Reeves is grateful for Foord’s guidance, too. “She’s teaching me a lot about moves that I should be making right now, and how to network and build connections, and also making those connections for me, which means a lot,” he says.

woman stands in front of model of telescope
Katherine Carver stands in front of a model of the Hubble Space Telescope at NASA Goddard Space Flight Center in Greenbelt, Maryland. She took a field trip to Goddard in summer 2024 while an intern at the Johns Hopkins Space Telescope Science Institute. (Courtesy of Carver)

Big-picture questions require practical skills

Reeves says that in high school, he romanticized physics; “the lure of figuring out how the universe works” drew him in. Since then, he’s learned that to be successful in the field, big-picture wonder must be backed up with practical skills. 

“I consider myself at heart to be an astrophysicist. That’s the dream. That’s what sparks joy in my heart,” he says. Luckily for him, “In practice, I also really enjoy statistics and statistical physics.”

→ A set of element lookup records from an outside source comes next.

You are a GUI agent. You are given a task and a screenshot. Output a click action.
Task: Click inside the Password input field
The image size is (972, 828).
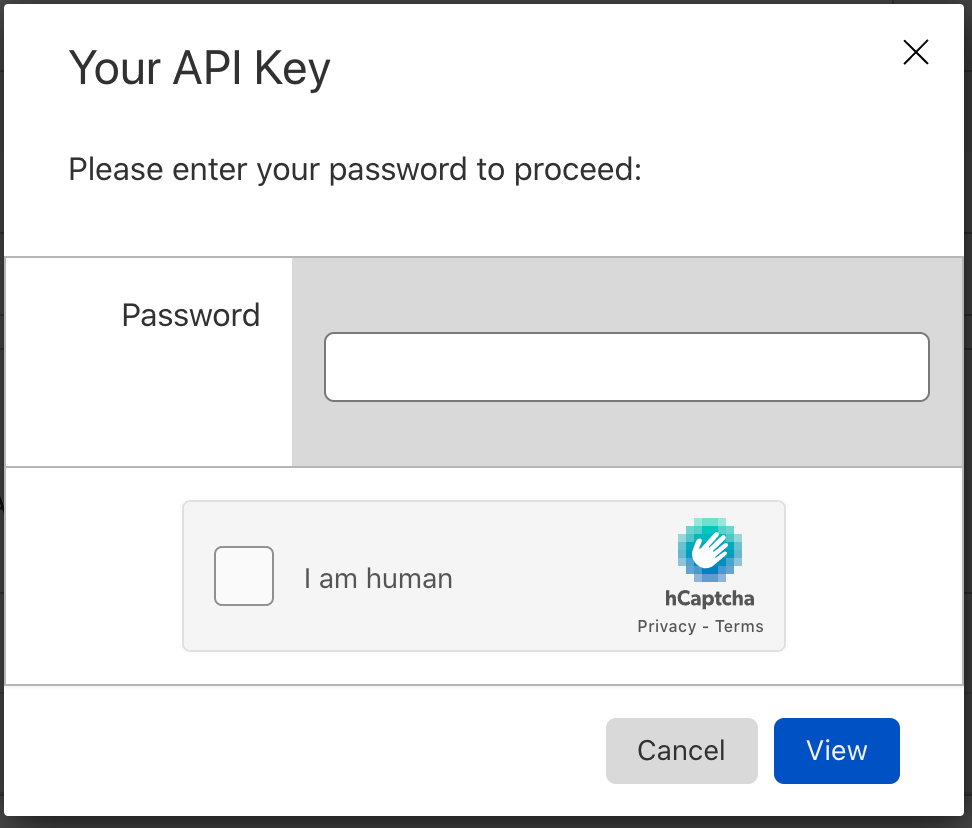(x=626, y=367)
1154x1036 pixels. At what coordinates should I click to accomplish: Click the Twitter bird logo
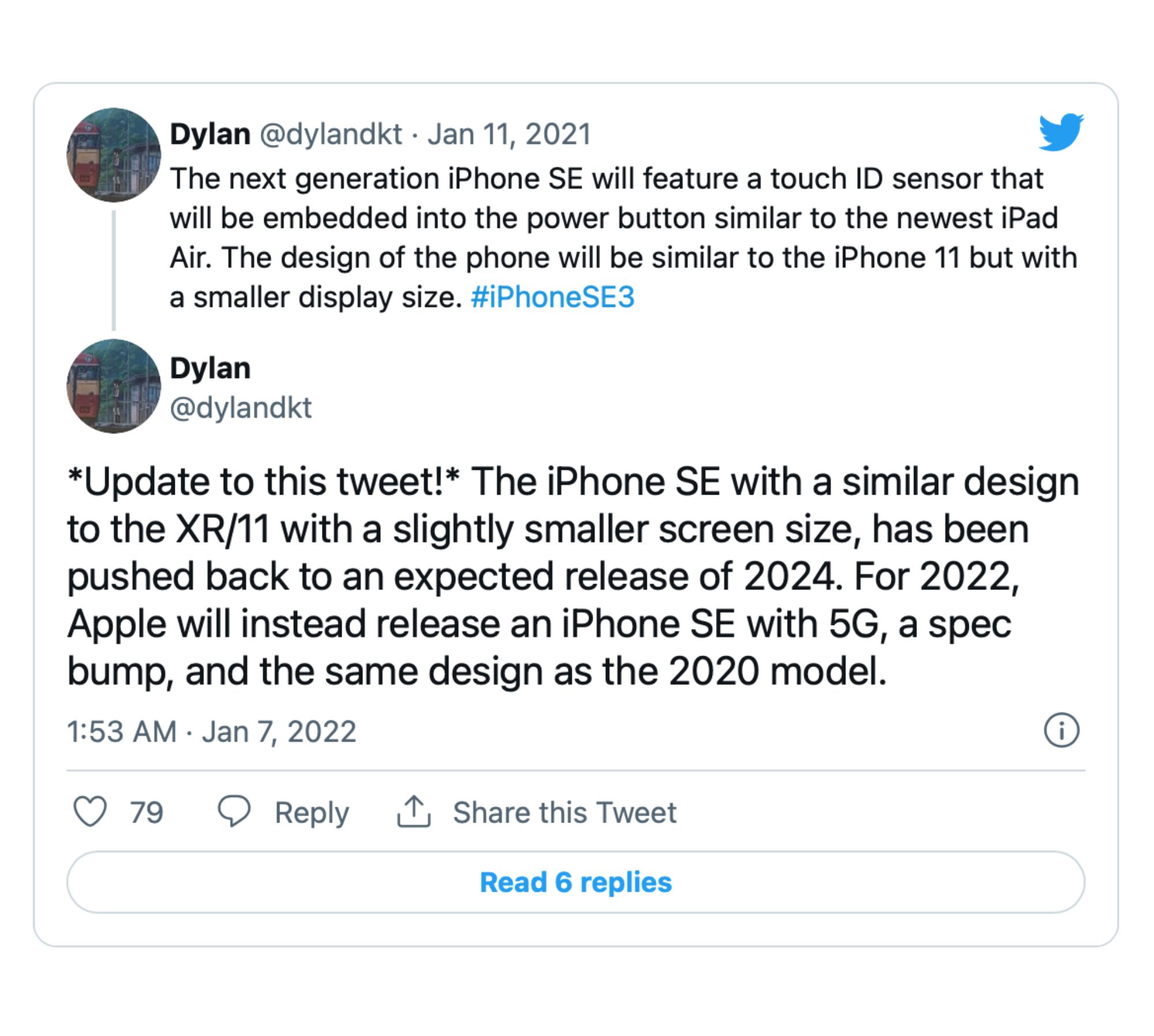coord(1061,132)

Reeves’ work relies heavily on computer programming, data analysis, and statistics, skills he says are “absolutely critical” for astrophysicists. “I learned quickly in college you have to be really good at problem-solving to succeed in physics,” he notes. Reeves encourages anyone interested in physics to take enough computer science courses to “understand what the code is doing under the hood.” Without that foundation and a solid dose of perseverance, he says, at some point you’ll get stuck.

Thankfully, “Zack is super self-motivated, which is one of the most important aspects to being successful,” Foord says. “I’ve seen so many points in time where he’s hit some sort of wall, and then he comes back the next week and he’s figured out some way to get above that wall.” 

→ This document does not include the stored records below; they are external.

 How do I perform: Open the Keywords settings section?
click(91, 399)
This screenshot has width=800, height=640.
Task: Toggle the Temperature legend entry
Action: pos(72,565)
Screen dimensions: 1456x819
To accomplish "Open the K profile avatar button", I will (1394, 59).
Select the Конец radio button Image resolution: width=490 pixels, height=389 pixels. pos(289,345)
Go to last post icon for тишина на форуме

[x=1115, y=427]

man presents at screen, pointing at it; screen shows image of black background with lots of white circles
At a lab meeting, Zack Reeves shows how his python script generated the same figure that he created manually previously, demonstrating the code’s efficacy. (Brad Ziegler/UMBC)

Staying close to go far

Carver, too, has picked up additional skills that support her physics research. From her work in Foord’s lab and previous internships at the Johns Hopkins Applied Physics Laboratory and Space Telescope Science Institute, she gained key coding and problem-solving skills. Without that, “I would not have been able to contribute to the level I can now to my project at Yale,” she says. “Those experiences also prepared me to secure the internship.”

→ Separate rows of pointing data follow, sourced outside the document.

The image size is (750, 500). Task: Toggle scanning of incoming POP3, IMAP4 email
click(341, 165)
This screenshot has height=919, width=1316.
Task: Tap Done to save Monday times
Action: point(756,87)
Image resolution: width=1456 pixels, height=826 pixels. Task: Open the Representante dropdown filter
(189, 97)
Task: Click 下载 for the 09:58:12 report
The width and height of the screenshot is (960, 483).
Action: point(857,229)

Foord’s students benefit from a close relationship with her and other research group members. “The energy in the group meetings and our one-to-ones is always just really positive and encouraging, and there’s no stress,” Reeves says. Foord’s guidance has turbocharged his growth, from tackling advanced projects to presenting his work clearly.

“He already has a really good idea of how to tell a story in a way that will help people who aren’t intimately familiar with his research to understand it,” Foord says. 

Through Adi Foord’s mentorship, doors to cutting-edge black hole research have swung wide open for Reeves and Carver, equipping them with skills and networks to explore the cosmos as their careers progress. Already, Reeves is paying it forward, using his communication skills to share his fascination with black holes and spark curiosity about one of the universe’s most mysterious phenomena.